For comparison and inspiration, We use Playwright for our web testing, and their screenshot and visual comparison features are pretty comprehensive https://playwright.dev/docs/test-snapshots, and when diff is detected, it attaches the expected, actual, and diff image to it's test report to help easy browsing of the changes; It supports two different approaches to deal with dynamic contents.
1, It allows taking screenshots of a component/element only, using any of its supported selector like css/testid/etc, allowing you to only capture image for something like the header, footer, navigation bar, center area, popup; which is useful for large organizations that each team probably only owns and maintain a section on the page,
2, it allows applying masks to certain area/element of the screen, like the date-time field, or anything that cannot be made static/consistent across each test runs. The masked area will be covered by a solid color block in the screen shot, so image diff will effectively ignore those masked areas;
One quirk we did have to deal with is how it treats new screenshots. Out of the box it always consider new screenshots as test failures, since there's no expected image to compare with, but it will save these new screenshots as expected images, so when you re-run the same tests again, tests will pass; this is probably ok for projects that are already stable and visual changes rarely happen; but for fast evolving projects, or projects with frequent new features, this isn't very friendly.

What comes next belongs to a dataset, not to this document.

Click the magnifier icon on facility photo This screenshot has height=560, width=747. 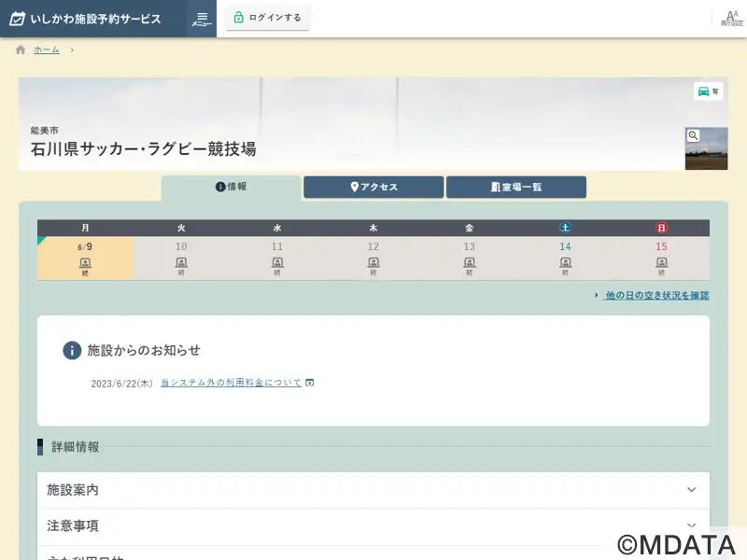point(693,135)
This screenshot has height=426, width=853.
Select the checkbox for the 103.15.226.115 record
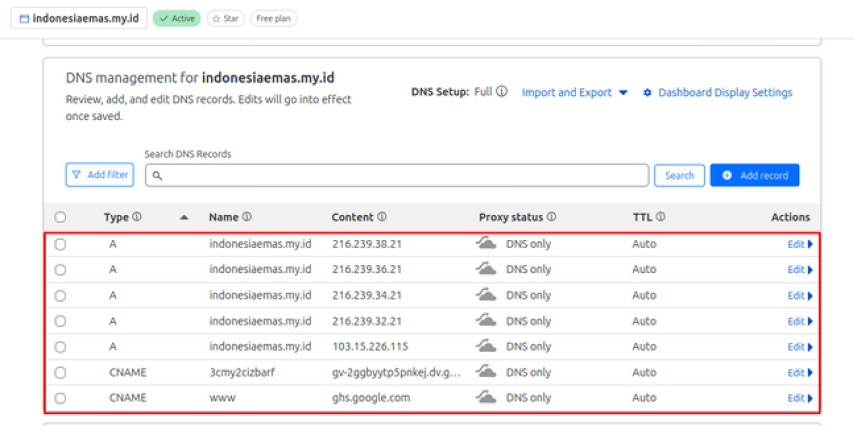pyautogui.click(x=60, y=347)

Luckily it was written in Typescript and whether it's intended or not, it exposes quite a lot of the internals for us to tweak its behavior; we were able to tweak/hack it that when it's a new screenshot with no expected screenshot in place, we will catch the error thrown, and mark the test status as "skipped" as opposed to "failed", and attach the new screenshot to test report as well, so in the report, all tests that generates new screenshots will be grouped as skipped, allowing us to browse them separately,from the true failed or passed tests. And we have automation following a PR merge to simply refresh all screenshots, so these new screenshots will become expected ones in next test run.
Hope this gives some perspective and inspiration, that we can have some similar or even better for mobile/reactnative.
Regarding use of AI without needing expected images, I think it's valuable, but for very different use cases than pixel-by-pixel comparisons, and two aren't mutually exclusive, that there are cases both are valuable.
I can imagine for small or in development projects, such AI can be a convenient way to detect things that are obviously off and broken; but as the project grows and become more serious, I think eventually we will need something more definitive. Not sure AI will be smart enough to tell something like "This otherwise perfectly looking button should be green instead of red", this is where we need image diff with human approved baseline images.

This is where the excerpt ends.